Com os meus 26 já vi a morte de várias maneiras, não só em
livros, filmes ou músicas, não só de artistas admirados ou inocentes
desconhecidos nos telejornais. Já vi a morte na escola durante a adolescência,
nas ruas e ruelas do meu bairro, nos parentes próximos e outros nem tanto, nos
familiares de amigos e conhecidos, nos vizinhos e colegas, em pessoas que eram
próximas, mas que por alguma razão se afastaram, nos animais de estimação e nos
abandonados, nas lágrimas e no luto de quem ficou. Vi a morte pela primeira vez
no rosto de minha avó, como era muito pequeno, a foto do seu caixão rodeado de
flores coloridas é a minha lembrança. Um pouco mais tarde vi a morte num cavalo picado
por uma cobra no bairro onde passei minha infância, cavaram um buraco enorme
entre a relva verde que cercava as casas naquela pacata rua sem saída. Vi a morte num
sujeito que fugia da morte com tanta vontade de viver que as suas balas fatais
quase me levaram também. Não sei o que é mais triste, se a morte que leva a
pessoa inteira ou se aquela que leva só um pedaço e deixa uma cópia incompleta
do que a pessoa era. O sangue do meu primo que escorre aos cântaros pela
calçada e se infiltra entre as brechas dos paralelepípedos.
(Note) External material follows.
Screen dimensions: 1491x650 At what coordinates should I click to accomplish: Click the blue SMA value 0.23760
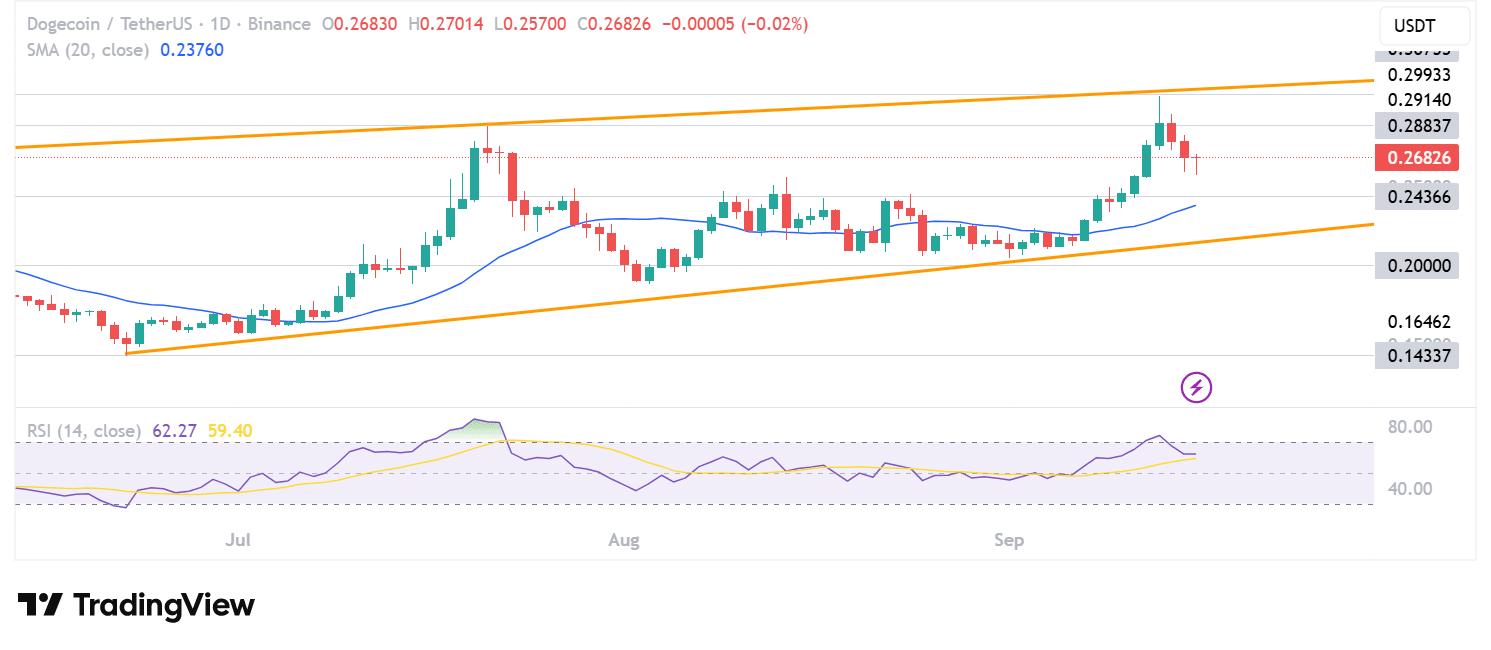point(192,50)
Também não sei qual
morte é a mais trágica, se aquela dos ataques fulminantes, se aquela repentina nos acidentes
ou aquela tácita e lenta dos tumores que definham. Em teoria o suicídio rouba a
decisão da morte da morte (ou seria da vida?), é o indivíduo que decidiu assim,
mas na prática os atos suicidas são na maioria das vezes resultados do desespero.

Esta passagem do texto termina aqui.